Arvonne and Don Fraser in 2017 (photo by AFSCME Council 5)

“I would like to think that while the twentieth-century was about securing rights, the twenty-first century will be one in which we emphasize responsibility,” Fraser wrote in her memoir. Her old friend Garrison Keillor, who went on to radio fame as the host of Prairie Home Companion, jokingly called her Sister Arvonne of Our Lady of Perpetual Responsibility Church and wrote the introduction to her 2007 memoir.

Responsibility caught up with Keillor in late 2017 when Minnesota Public Radio fired him for sexual harassment based on complaints stretching back at least two decades. The feminist movement and its tools — including Title IX — plus movements against sexual violence led largely by women of color over the decades have empowered women today to challenge sexual harassment more than ever before.

It may not be exactly what Fraser envisioned on her journey, but she helped open this door and many others.

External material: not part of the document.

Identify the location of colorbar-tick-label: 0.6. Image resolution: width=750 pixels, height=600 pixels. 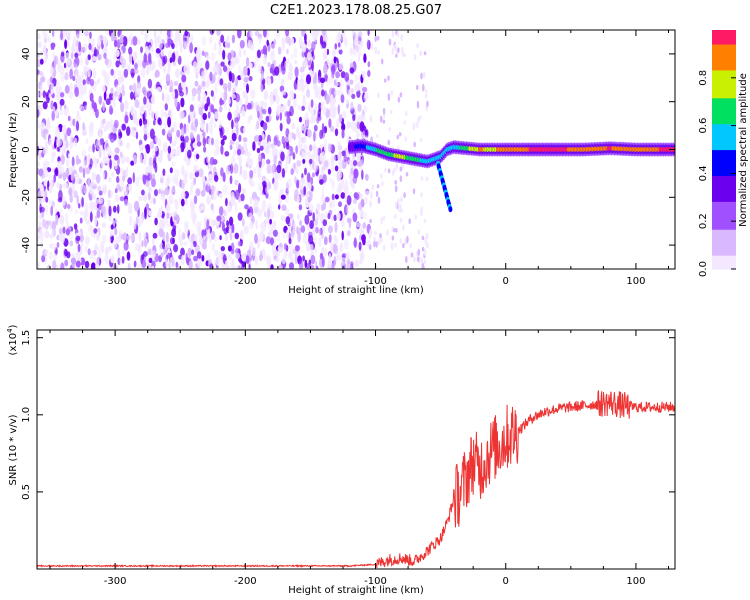
(704, 126).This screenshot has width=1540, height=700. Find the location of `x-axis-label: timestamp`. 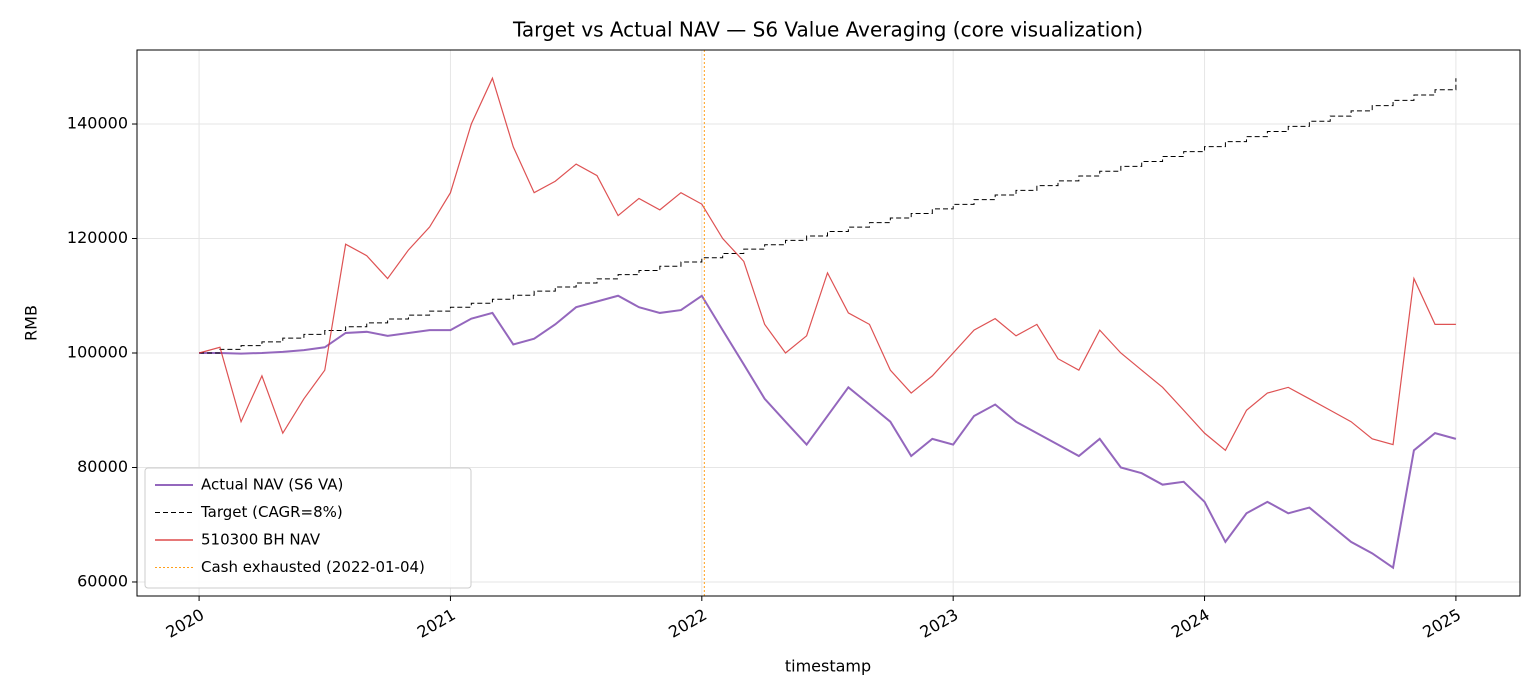

x-axis-label: timestamp is located at coordinates (828, 666).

Update Aug. 24, 2018: Fraser’s family will hold a public memorial for her on Aug. 30 from 5:30-8:30 p.m. at Nicollet Island Pavilion, 40 Power St., Minneapolis, Minn. True to Arvonne’s spirit, they say in the memorial announcement, “If you want to honor Arvonne, please don’t send flowers or cards. Instead, go out and organize for a cause, donate to and volunteer for candidates, read the news and talk to your family, friends, neighbors and elected officials about important issues.”

  2Comments

  1. Newman Meg   •  

    Great tribute to AF. Thank you Sherry.

  2. Kay   •  

    What a privilege to have met Arvonne Fraser when I worked with Bernice Sandler and the PSEW team in D.C. Such articulate, dynamic women. Thank you, Sherry, for this fine tribute.